Dos mujeres hablaron sobre el hoyo en que enterraron a Trejo. Una Lilliam Ojeda, estudiante de ingeniería, casi con un arrebato de locura, dijo cosas precipitadas, incoherentes, insultantes a ratos,  influenciado  su  temperamento  nervioso  por  el  momento  inaudito.  La  otra,  Ofelia  Domínguez, para calmar la tremenda agitación de los ánimos, en lo que yo pienso que hizo mal, porque  el  entierro  de aquel  muchacho  exigía un nuevo y numeroso desplome, una lección  más dura aún en enseñanza de que los derechos hay que arrancarlos.

LA BANDERA

Después que el clamor gigantesco del asesinato de Trejo y de que la imponente expectación del  entierro  pasaron  sin  que  plasmaran  los  grandes  acontecimientos  revolucionarios  de  que  parecían ser  prólogo,  Loló  de  la  Torriente  pensó  que  el  ánimo  popular  tan  duramente despertado,  no podía dejarse adormecer con  esperanzas vagas, y que  era necesario aprovechar, de todas maneras, la sangre vertida en la calle por el estudiante muerto.

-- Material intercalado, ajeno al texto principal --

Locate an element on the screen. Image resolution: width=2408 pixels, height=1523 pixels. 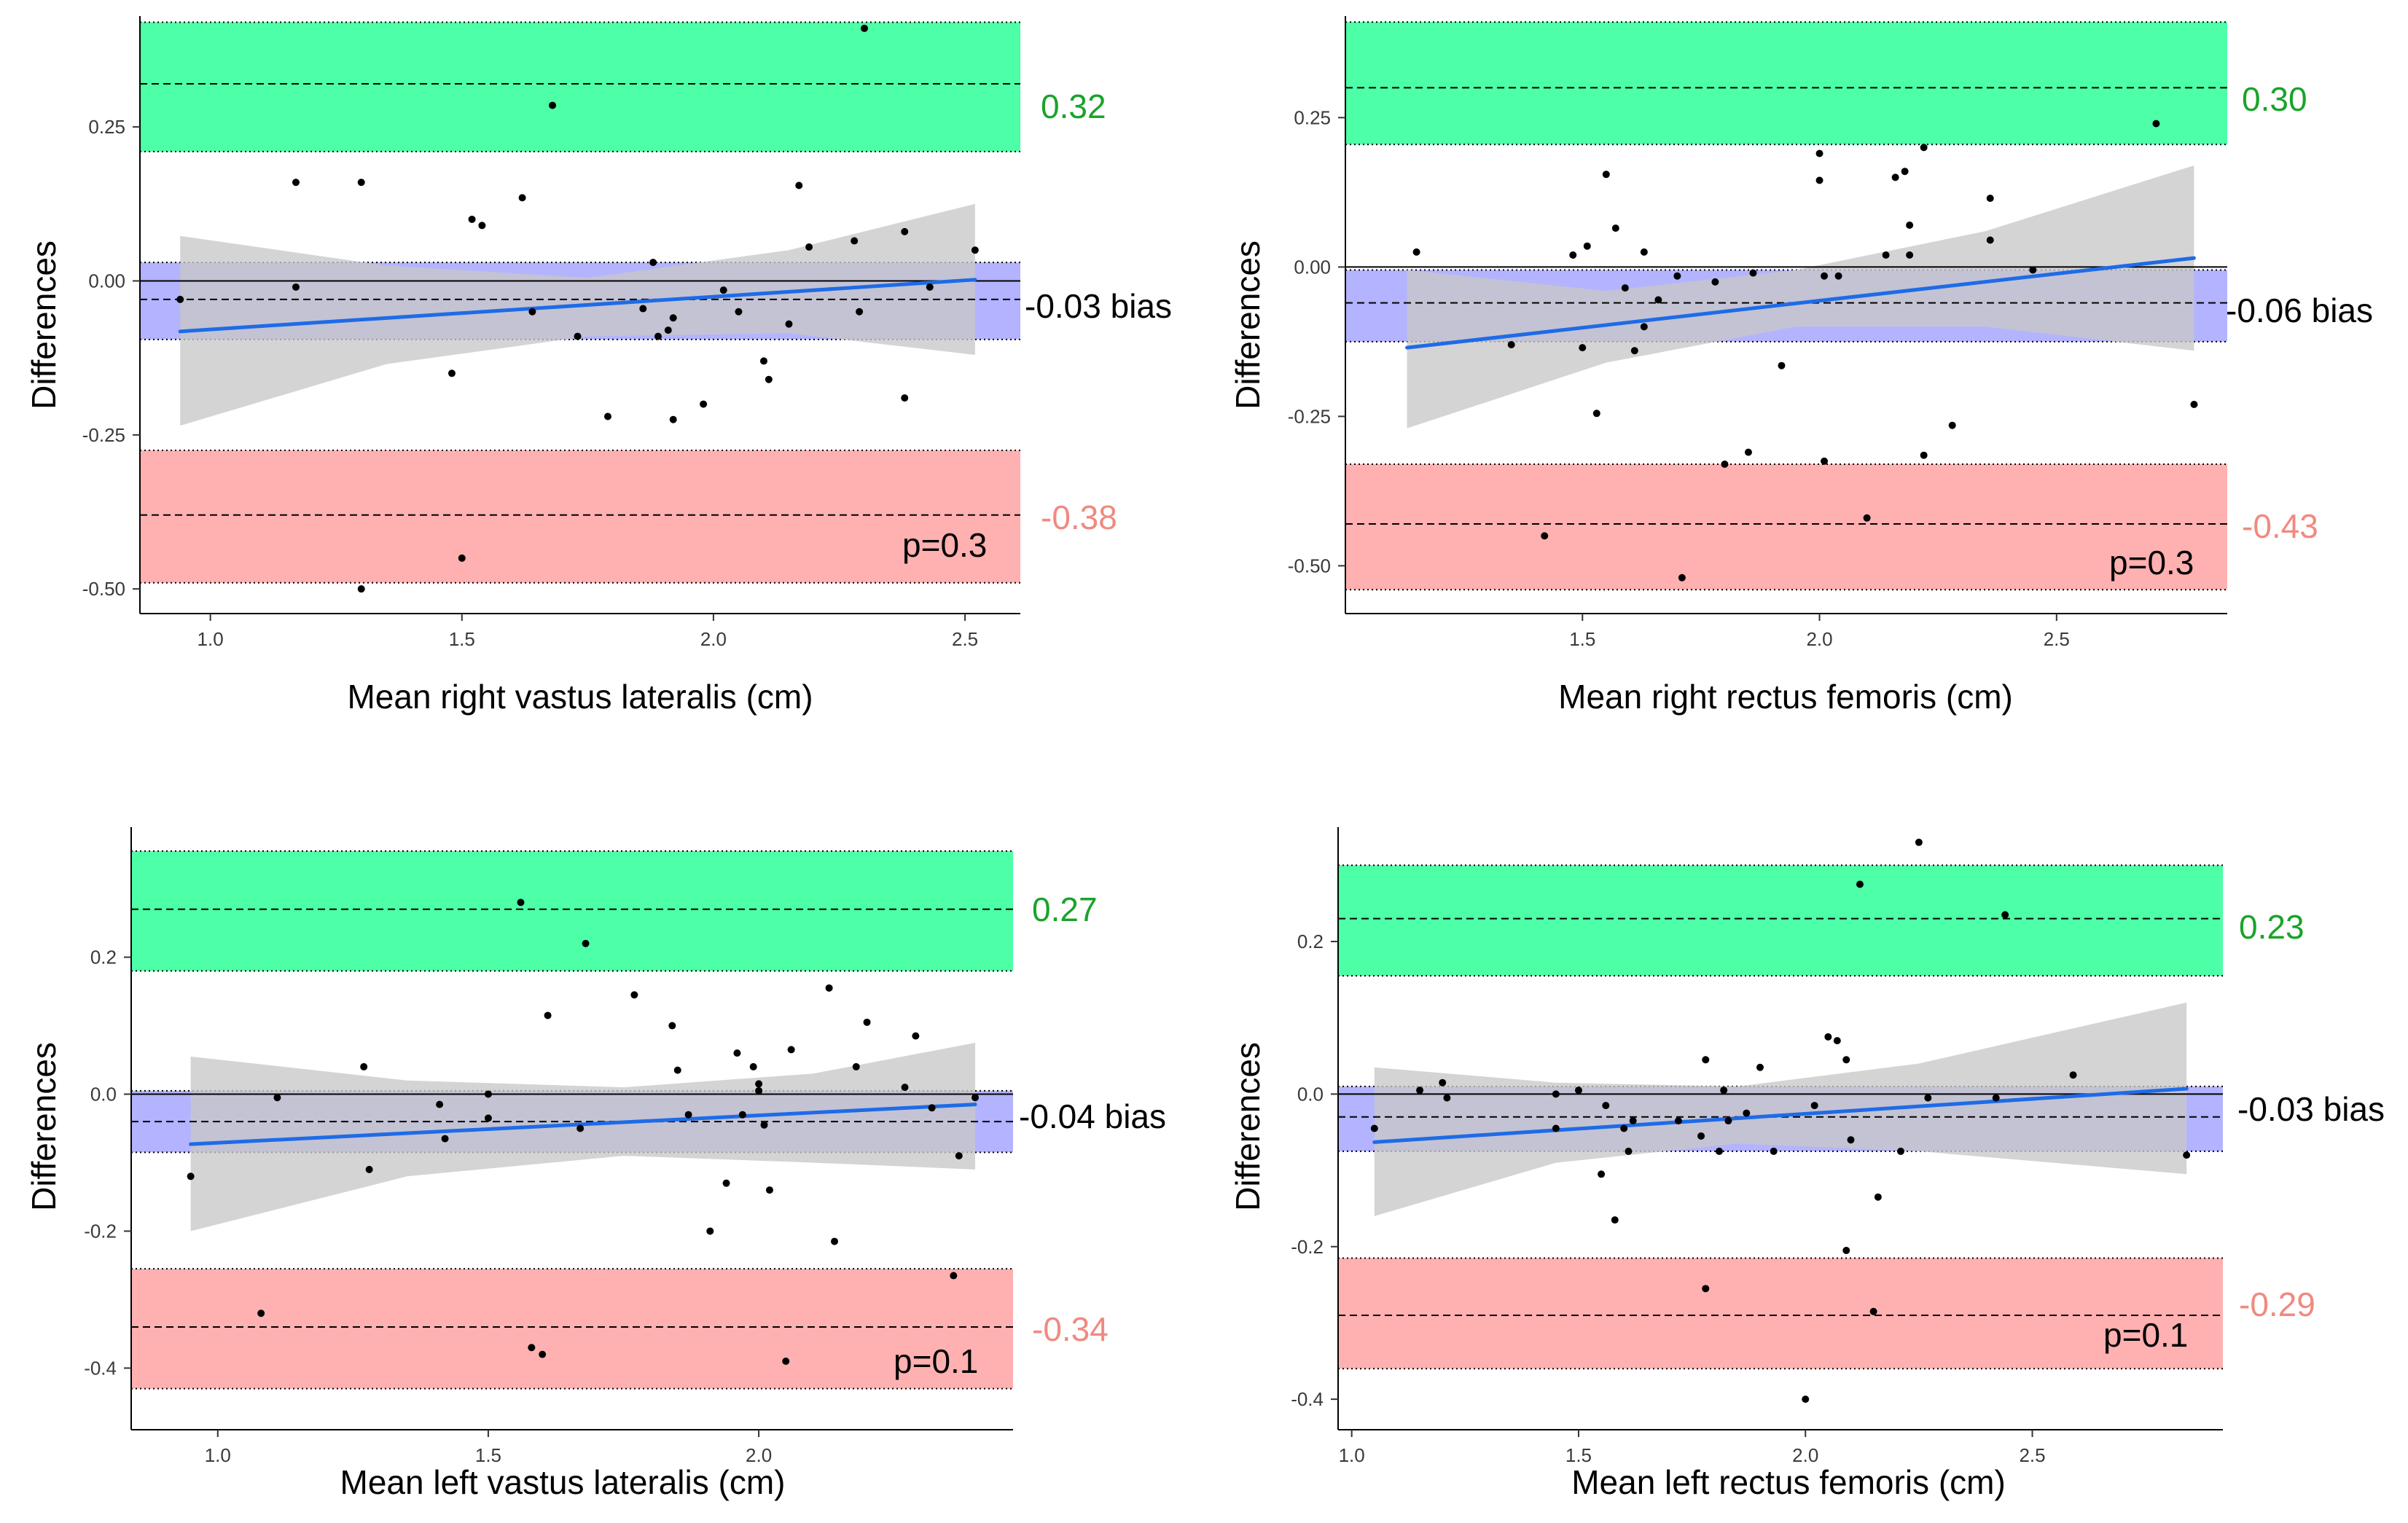
upper-loa-label: 0.32 is located at coordinates (1073, 106).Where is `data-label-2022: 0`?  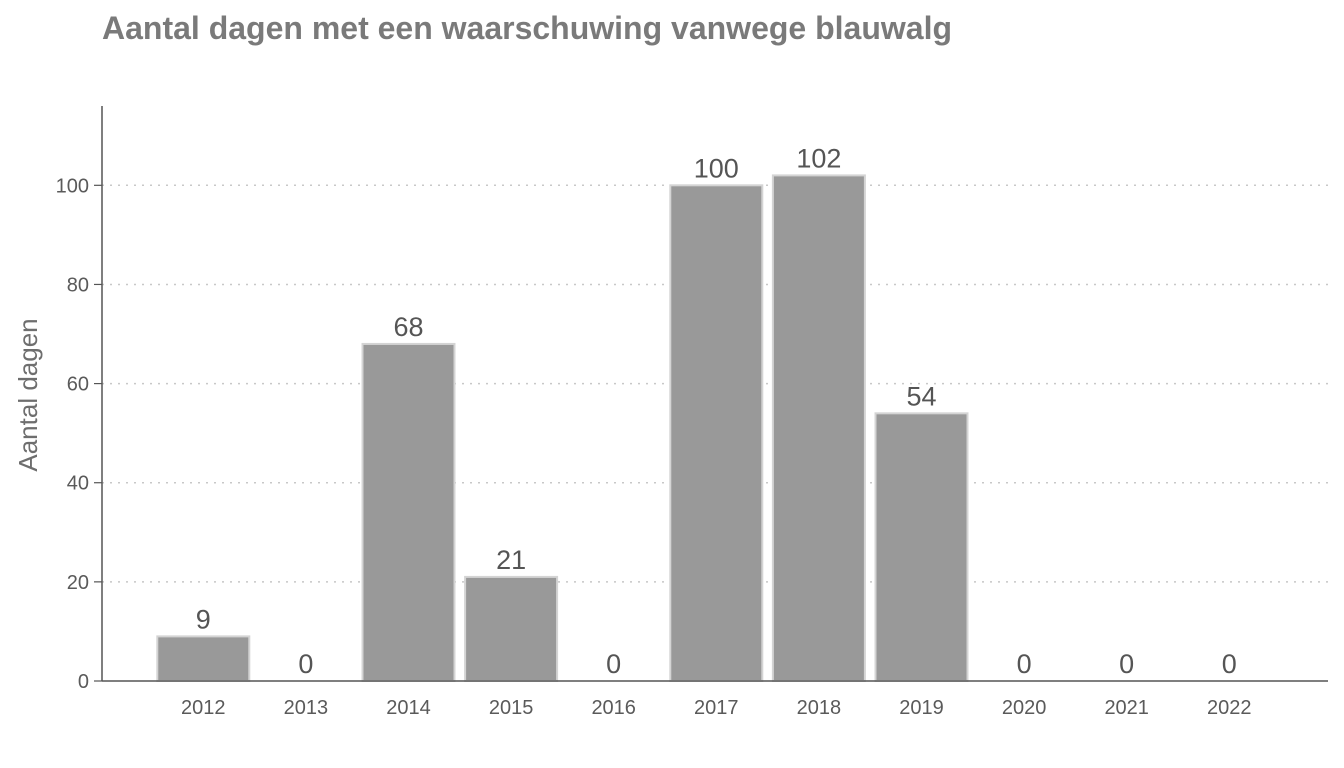 data-label-2022: 0 is located at coordinates (1230, 664).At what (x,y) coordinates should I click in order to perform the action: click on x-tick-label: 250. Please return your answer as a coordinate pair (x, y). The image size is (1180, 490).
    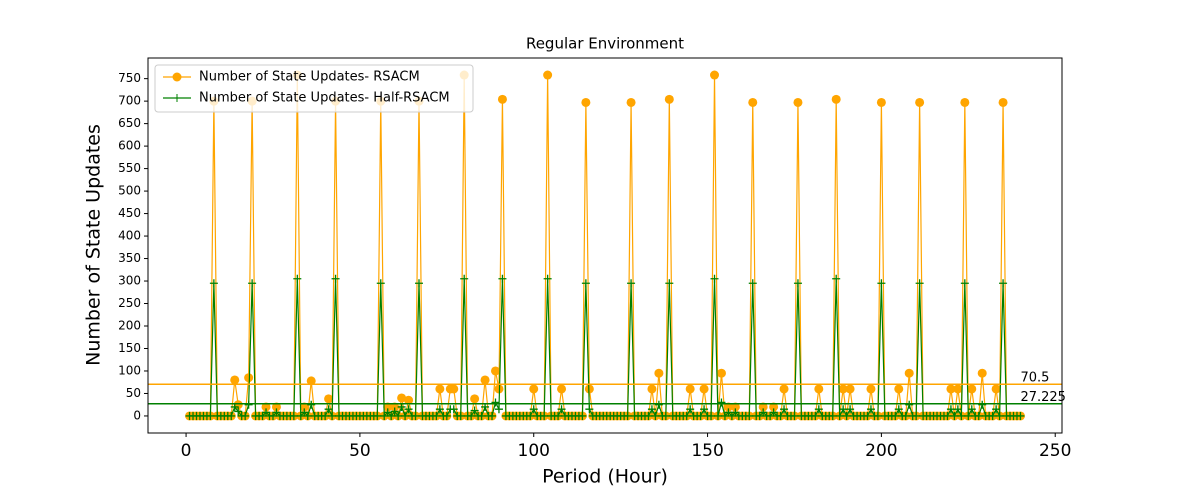
    Looking at the image, I should click on (1055, 451). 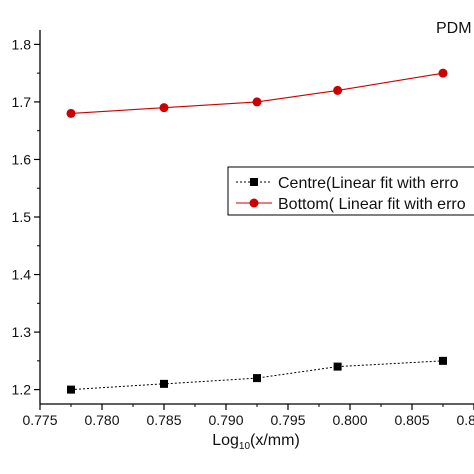 What do you see at coordinates (350, 420) in the screenshot?
I see `x-tick-label: 0.800` at bounding box center [350, 420].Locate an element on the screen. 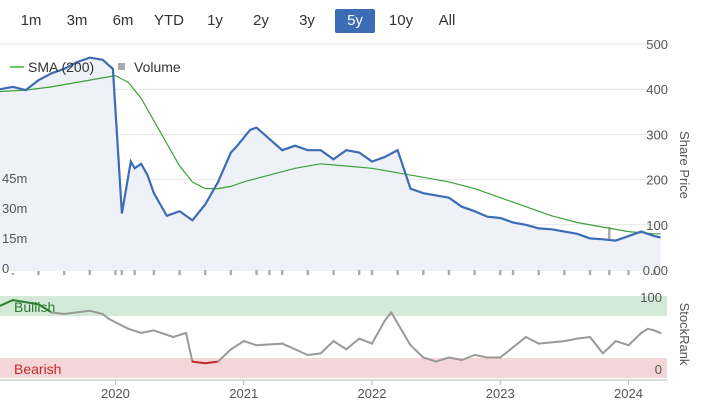 The height and width of the screenshot is (401, 705). volume-ytick-label: 15m is located at coordinates (14, 238).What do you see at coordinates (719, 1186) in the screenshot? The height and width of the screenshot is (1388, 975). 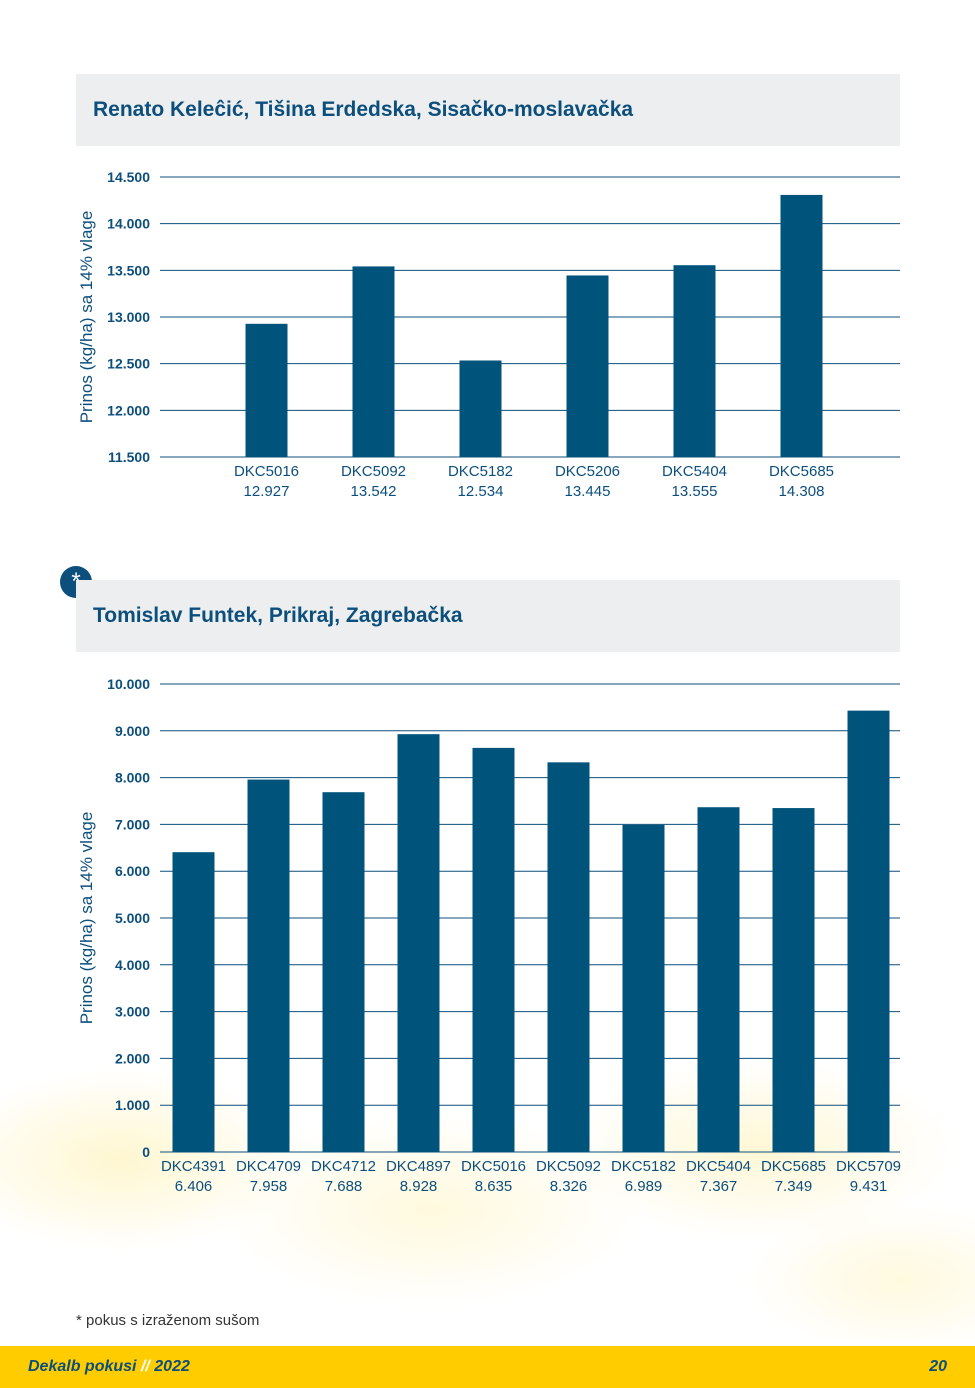 I see `data-label: 7.367` at bounding box center [719, 1186].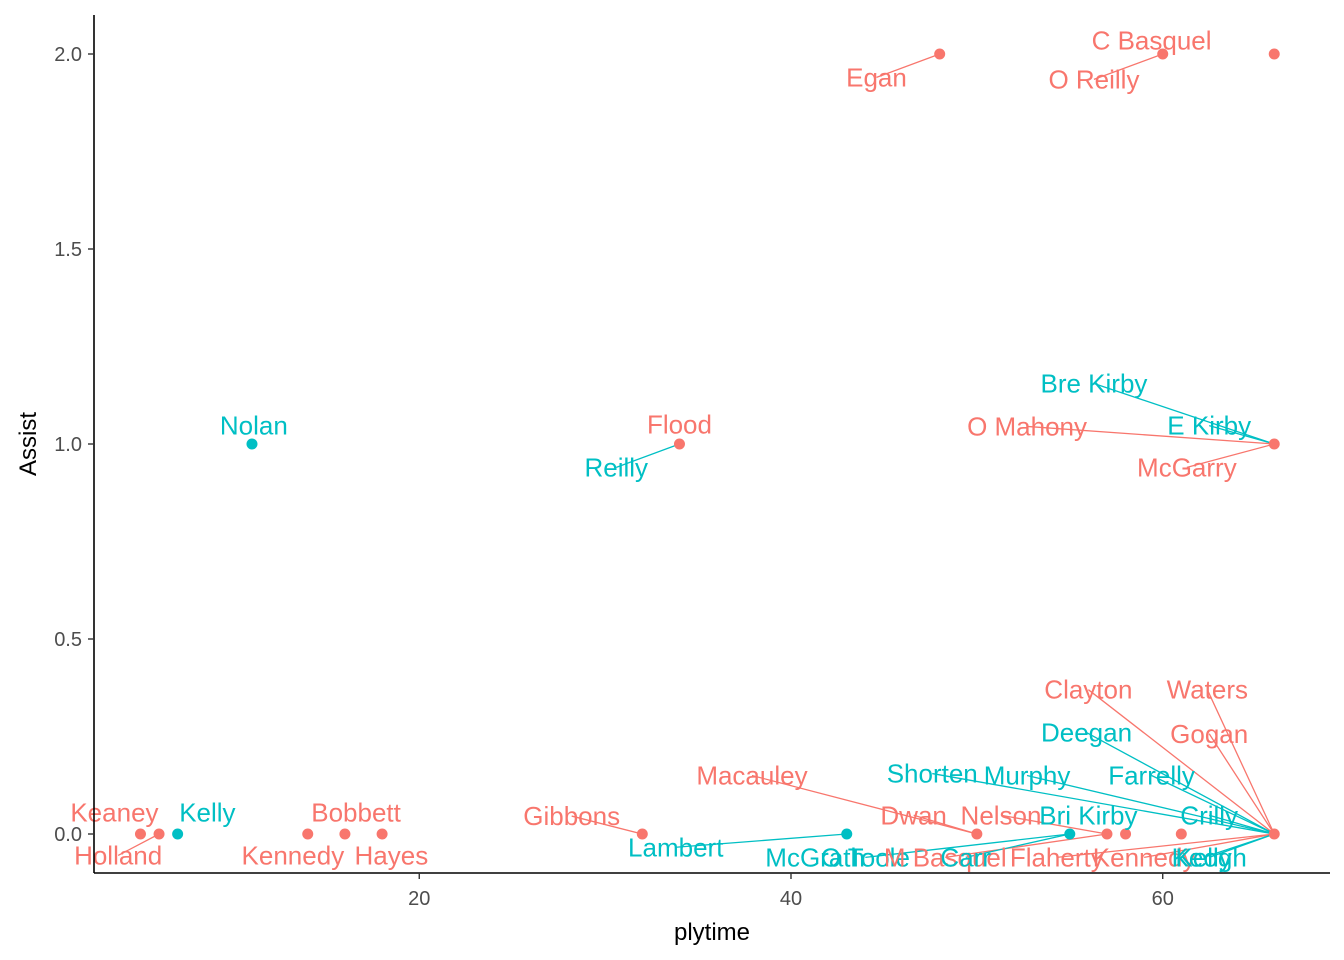  Describe the element at coordinates (392, 855) in the screenshot. I see `point-label: Hayes` at that location.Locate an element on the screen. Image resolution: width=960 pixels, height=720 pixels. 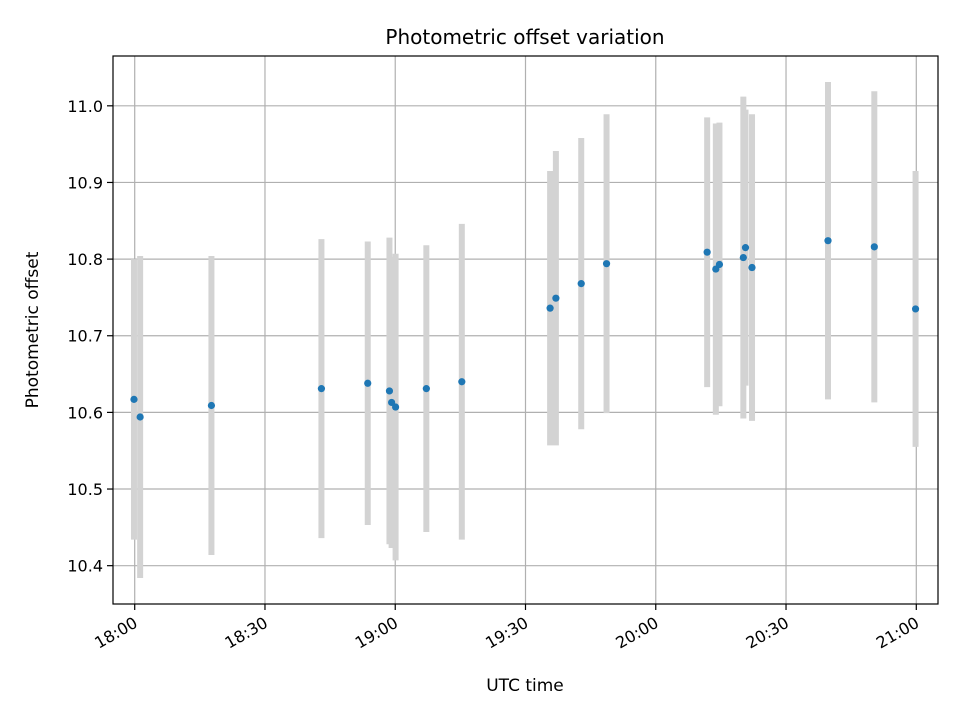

Ya el indomable ardor  de  Julio  Antonio  Mella  lo  había  exigido:  era  necesario  ser  útiles  hasta  después  de  muertos; servir de trinchera y  de bandera. Era necesario  que  el  recuerdo permaneciera violento  y  que  el  nombre del joven compañero, vibrara en la imaginación de todos como el eco de una grande  y  poderosa  voz  irritada.  Era  necesario  exigirle  que  se  quedara  vivo  después  de  muerto,  que  no descansara, que penetrara en todas las casas, agitara el impulso de todas las rebeliones y evitara,  precipitando  los  acontecimientos, el  derramamiento  de  nueva  sangre  en  un  nuevo  y  generoso  intento de rebeldía.